Start by folding the edge of your fabric, just once, about a quarter of an inch. Don’t bother pressing that fold, it will slow you down and make things harder. Just fold as you go along.
Put it on your machine and stitch as close to the fold as you can get without running off the edge. That will be about one sixteenth of an inch.

When you’ve made it all the way back to your starting point, pat yourself on the back and admire your work. Here’s what the inside should look like.

If you have any bits like this, don’t sweat it.

Just trim them off. Also, if you notice any places where that raw edge is notably wider than the rest, trim that down.

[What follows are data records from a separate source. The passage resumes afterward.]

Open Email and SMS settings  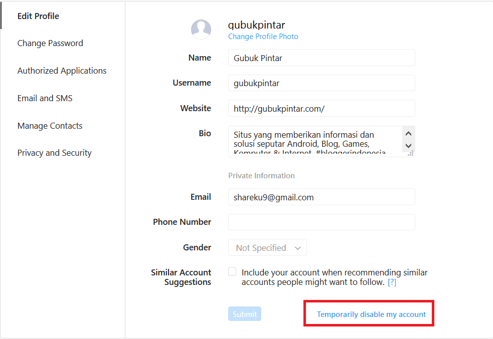pos(45,98)
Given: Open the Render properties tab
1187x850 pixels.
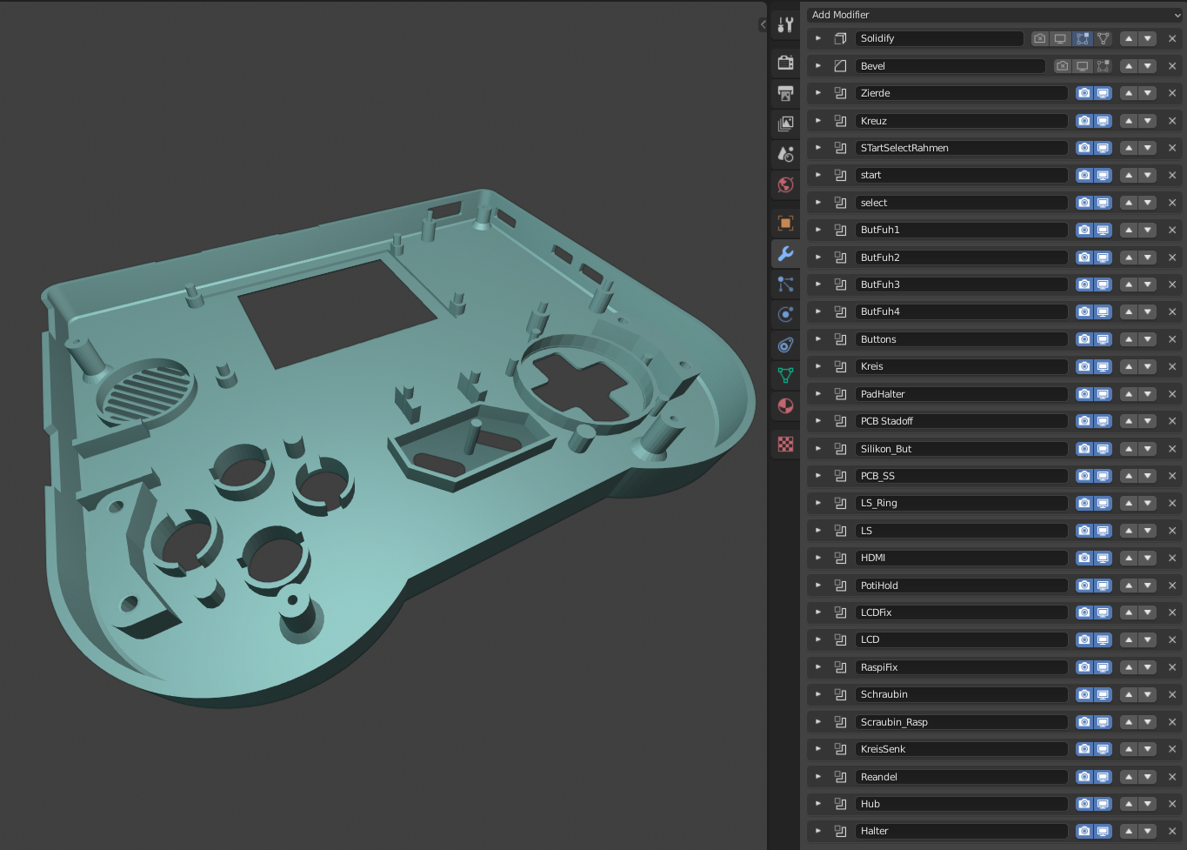Looking at the screenshot, I should (785, 63).
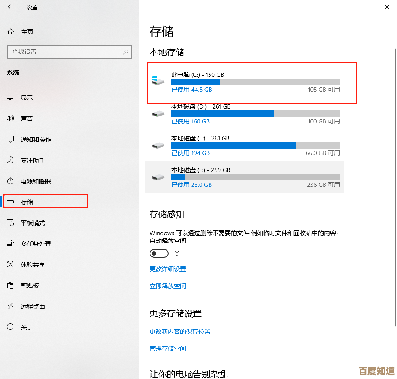Screen dimensions: 397x379
Task: Toggle 存储感知 on
Action: tap(159, 253)
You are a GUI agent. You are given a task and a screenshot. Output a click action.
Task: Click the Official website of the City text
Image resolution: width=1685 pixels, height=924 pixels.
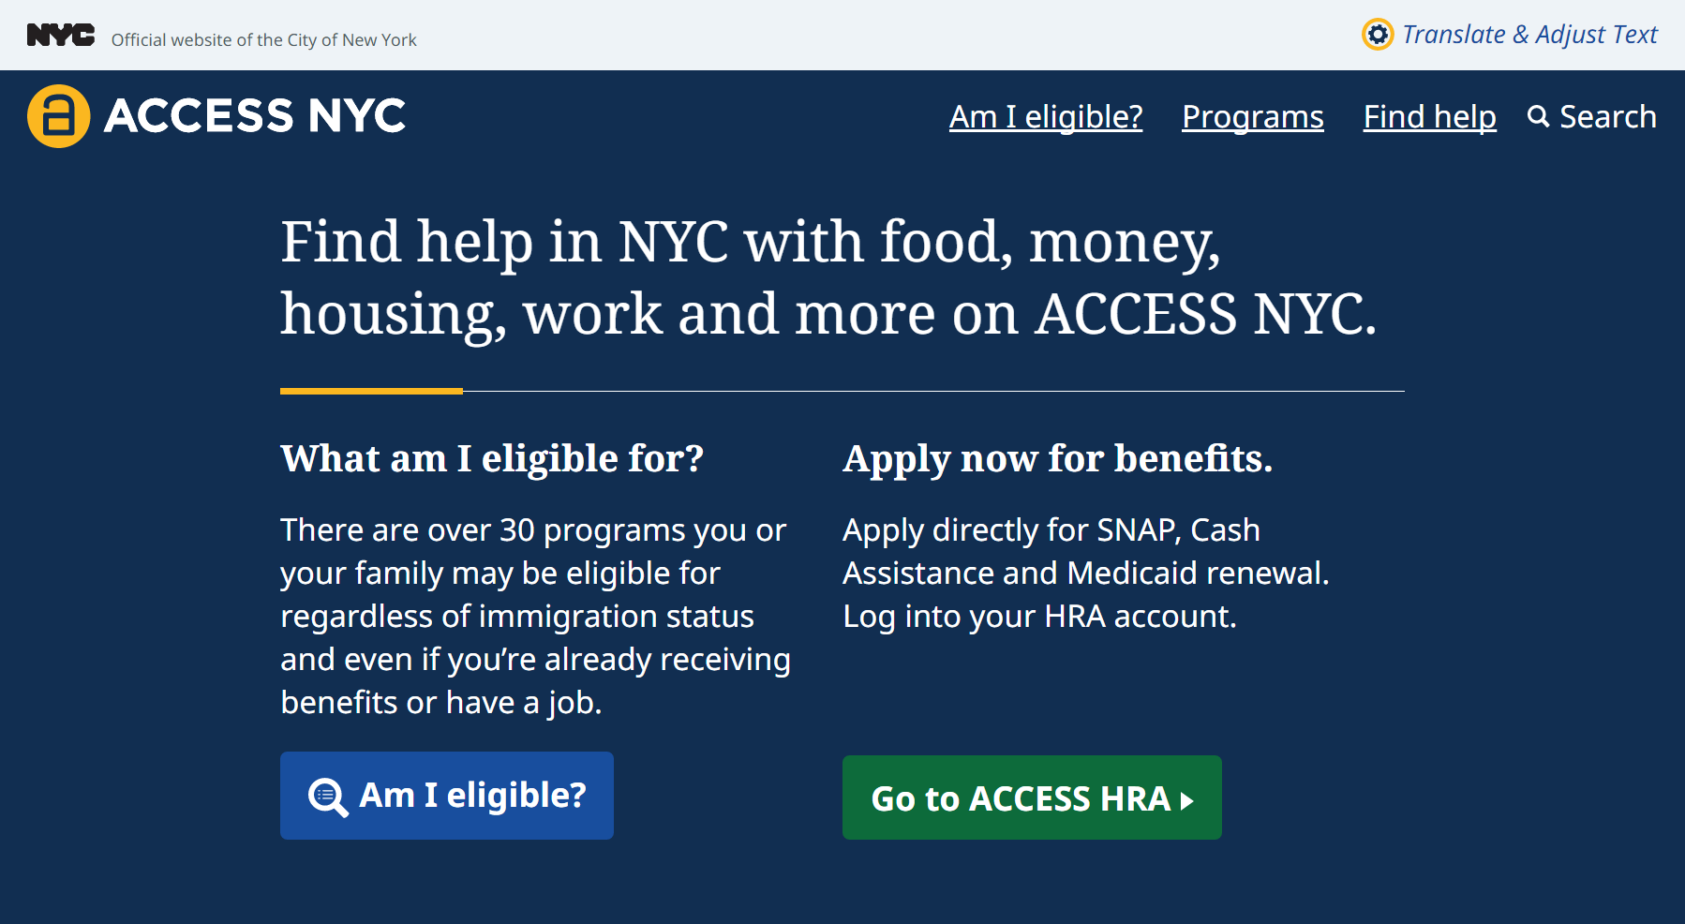(264, 39)
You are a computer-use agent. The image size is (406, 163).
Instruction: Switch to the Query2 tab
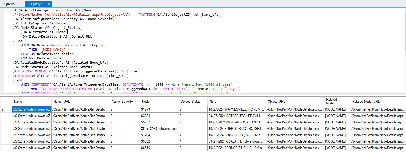[10, 4]
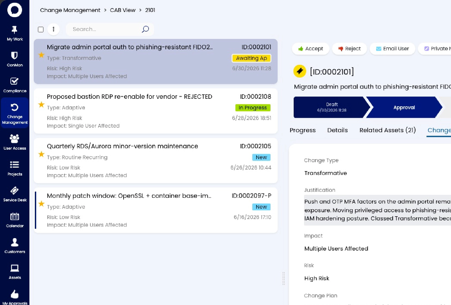The height and width of the screenshot is (305, 451).
Task: Open the ConMon shield icon
Action: pos(14,56)
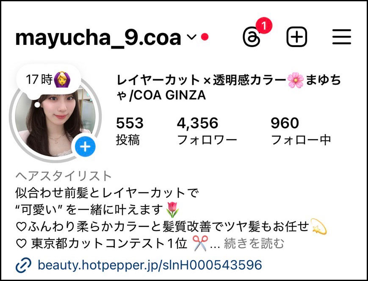This screenshot has width=368, height=281.
Task: Tap the blue add story plus badge
Action: pyautogui.click(x=85, y=146)
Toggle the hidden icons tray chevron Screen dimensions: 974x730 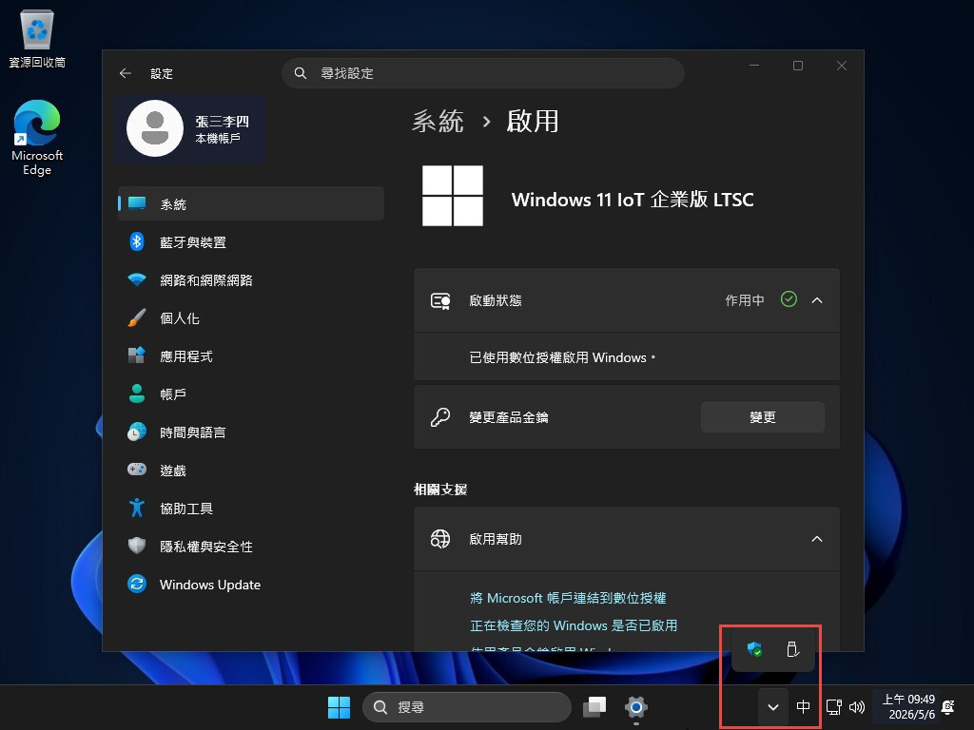(x=772, y=706)
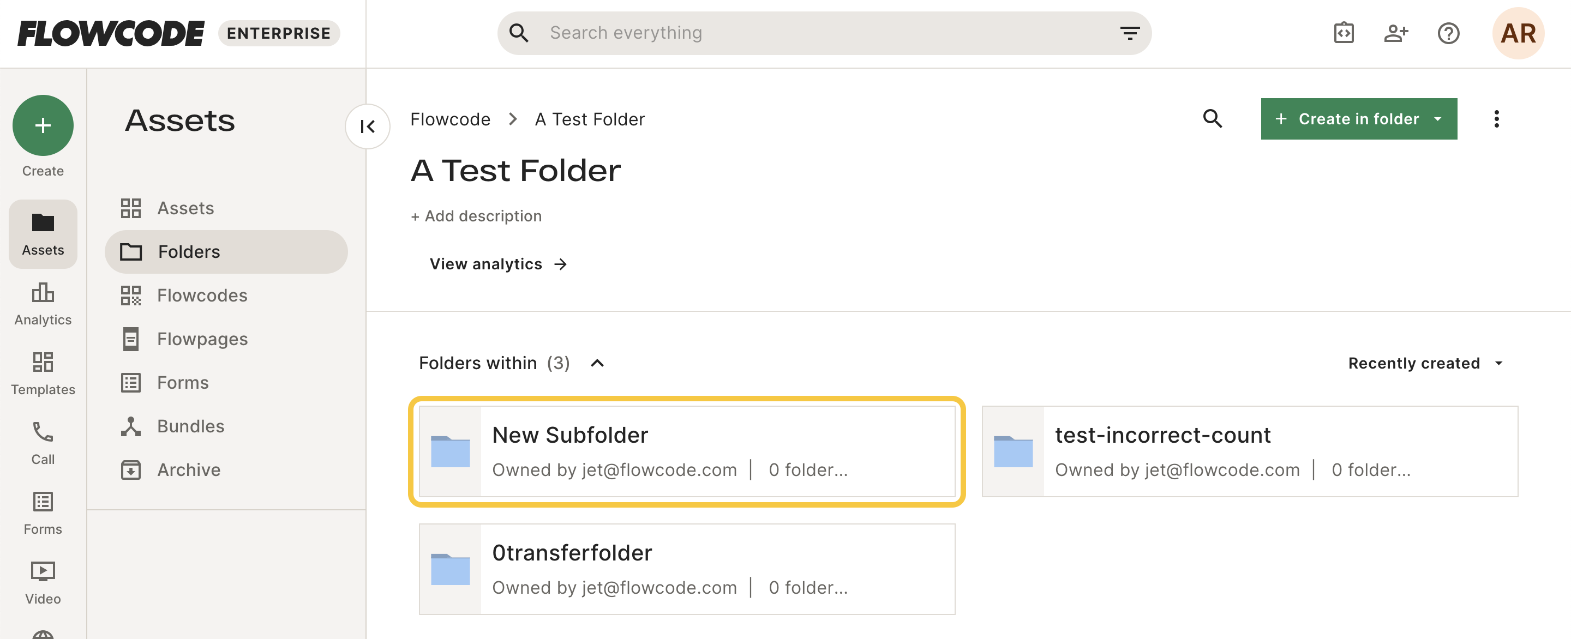The height and width of the screenshot is (639, 1571).
Task: Open Templates in the left rail
Action: click(43, 373)
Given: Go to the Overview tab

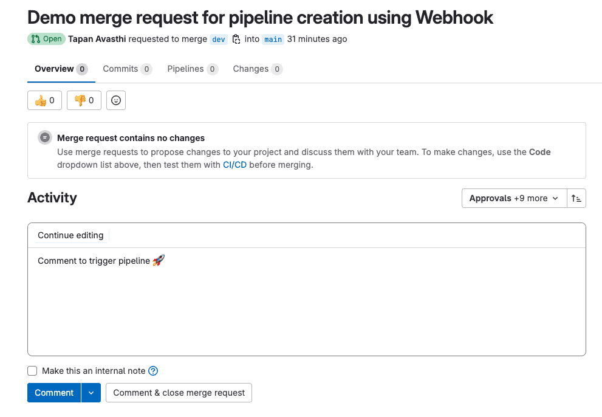Looking at the screenshot, I should pyautogui.click(x=61, y=69).
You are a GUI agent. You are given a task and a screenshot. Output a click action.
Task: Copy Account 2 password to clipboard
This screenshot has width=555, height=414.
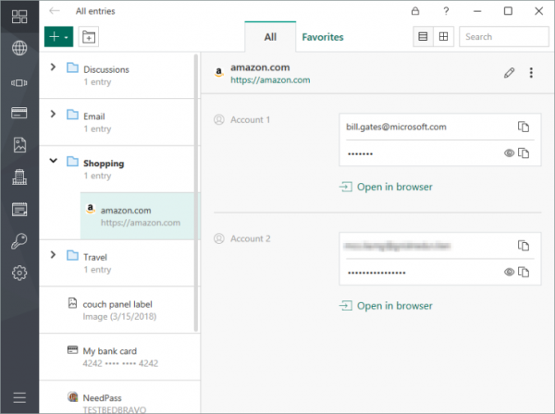click(x=524, y=272)
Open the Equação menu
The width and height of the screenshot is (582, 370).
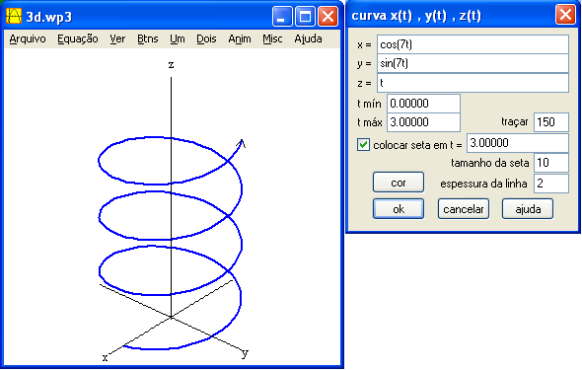click(x=78, y=38)
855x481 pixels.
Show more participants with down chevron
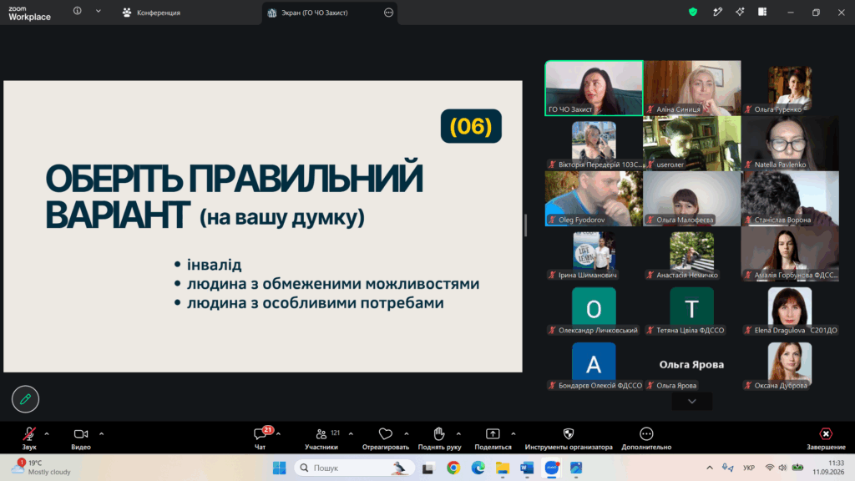coord(692,402)
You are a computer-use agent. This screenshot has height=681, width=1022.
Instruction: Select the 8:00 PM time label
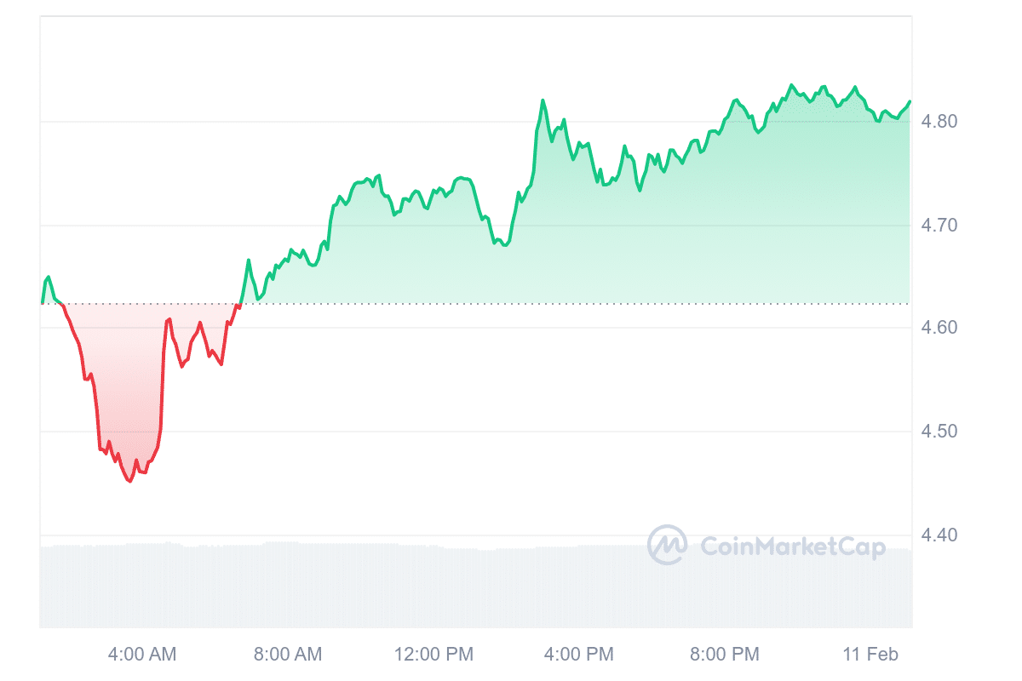[x=725, y=655]
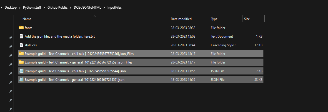Image resolution: width=328 pixels, height=112 pixels.
Task: Select the text document icon for 'Add the json files' file
Action: [x=21, y=36]
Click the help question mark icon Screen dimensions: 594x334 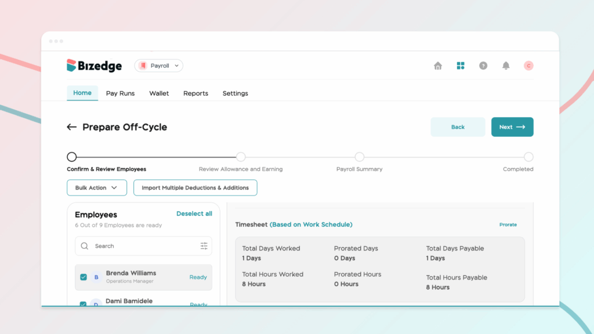(x=483, y=66)
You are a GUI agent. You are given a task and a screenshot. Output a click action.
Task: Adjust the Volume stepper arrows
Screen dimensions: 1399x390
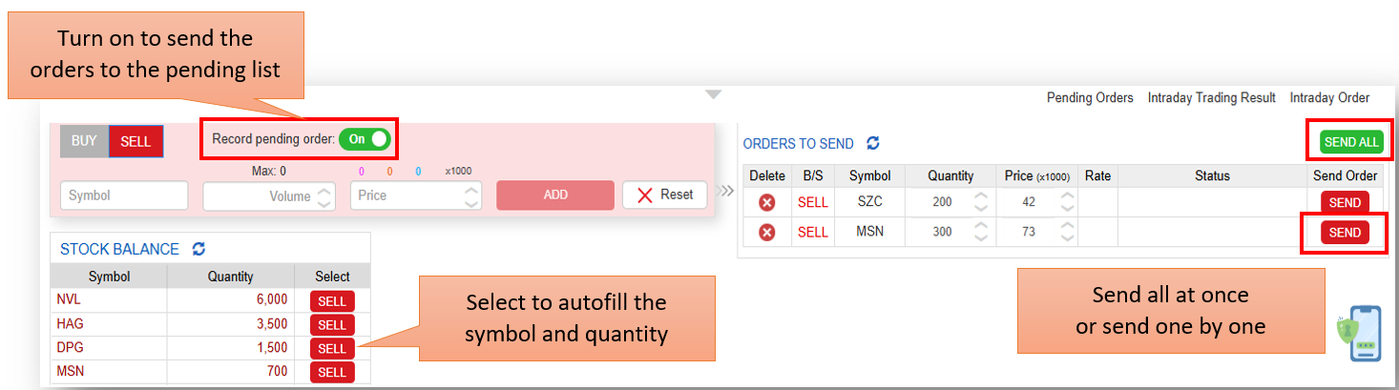click(x=324, y=196)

Now get back on that machine!
Fold your hem in one more time. Your previous seam should be just to the inside of the fold. Keep-a-goin’ till you get back to the starting point,

And Ta Da! Rolled hem perfection!
Wrong side

Right side

Doh! This is what it looks like if you missed trimming a trouble spot before you stitched down the second fold. It’s really not a big deal, just trim it now and you’ll never know the difference.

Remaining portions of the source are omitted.